===== RECORDS PROVIDED =====

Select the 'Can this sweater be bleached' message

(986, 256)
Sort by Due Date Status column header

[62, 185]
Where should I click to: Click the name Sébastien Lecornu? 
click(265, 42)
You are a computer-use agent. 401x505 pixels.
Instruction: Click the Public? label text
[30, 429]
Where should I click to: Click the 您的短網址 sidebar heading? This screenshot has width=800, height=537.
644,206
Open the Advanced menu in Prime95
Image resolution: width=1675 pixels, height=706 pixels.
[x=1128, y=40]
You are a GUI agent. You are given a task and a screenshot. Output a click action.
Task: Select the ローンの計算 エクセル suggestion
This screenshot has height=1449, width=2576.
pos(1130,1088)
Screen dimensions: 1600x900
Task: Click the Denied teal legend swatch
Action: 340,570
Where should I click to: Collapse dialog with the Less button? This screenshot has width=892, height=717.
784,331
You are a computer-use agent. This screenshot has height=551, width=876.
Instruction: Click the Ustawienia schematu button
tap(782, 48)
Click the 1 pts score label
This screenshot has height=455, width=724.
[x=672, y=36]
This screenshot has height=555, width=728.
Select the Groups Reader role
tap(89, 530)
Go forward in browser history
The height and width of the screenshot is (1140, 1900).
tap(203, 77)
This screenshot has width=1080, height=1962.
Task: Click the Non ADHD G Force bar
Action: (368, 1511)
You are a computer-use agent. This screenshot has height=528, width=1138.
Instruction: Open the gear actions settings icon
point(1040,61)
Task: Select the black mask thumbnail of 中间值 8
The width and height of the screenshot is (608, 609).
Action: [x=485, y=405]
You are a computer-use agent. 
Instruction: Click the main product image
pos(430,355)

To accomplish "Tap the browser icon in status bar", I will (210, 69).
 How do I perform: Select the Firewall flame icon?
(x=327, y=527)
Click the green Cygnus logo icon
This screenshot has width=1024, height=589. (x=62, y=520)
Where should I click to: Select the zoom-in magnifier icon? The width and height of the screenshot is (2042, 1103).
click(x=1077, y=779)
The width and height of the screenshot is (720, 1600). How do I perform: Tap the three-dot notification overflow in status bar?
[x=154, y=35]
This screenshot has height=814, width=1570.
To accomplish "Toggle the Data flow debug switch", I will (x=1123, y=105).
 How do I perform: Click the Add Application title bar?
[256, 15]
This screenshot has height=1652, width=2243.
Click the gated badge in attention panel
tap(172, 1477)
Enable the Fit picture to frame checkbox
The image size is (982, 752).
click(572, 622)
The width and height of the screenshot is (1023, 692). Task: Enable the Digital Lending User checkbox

=====

• **WHAT IS ASKED**: Please reproduce the lines above exactly, everything from the line that contains "Click the 1 pts score label" down to the line that contains "click(x=1077, y=779)", with both of those lines included.

• **RESULT FOR THIS EXERCISE**:
Click the 1 pts score label
This screenshot has height=455, width=724.
[x=672, y=36]
This screenshot has height=555, width=728.
Select the Groups Reader role
tap(89, 530)
Go forward in browser history
The height and width of the screenshot is (1140, 1900).
tap(203, 77)
This screenshot has width=1080, height=1962.
Task: Click the Non ADHD G Force bar
Action: (368, 1511)
You are a computer-use agent. This screenshot has height=528, width=1138.
Instruction: Open the gear actions settings icon
point(1040,61)
Task: Select the black mask thumbnail of 中间值 8
The width and height of the screenshot is (608, 609).
Action: [x=485, y=405]
You are a computer-use agent. 
Instruction: Click the main product image
pos(430,355)

To accomplish "Tap the browser icon in status bar", I will (210, 69).
 How do I perform: Select the Firewall flame icon?
(x=327, y=527)
Click the green Cygnus logo icon
This screenshot has width=1024, height=589. (x=62, y=520)
Where should I click to: Select the zoom-in magnifier icon? The width and height of the screenshot is (2042, 1103).
click(x=1077, y=779)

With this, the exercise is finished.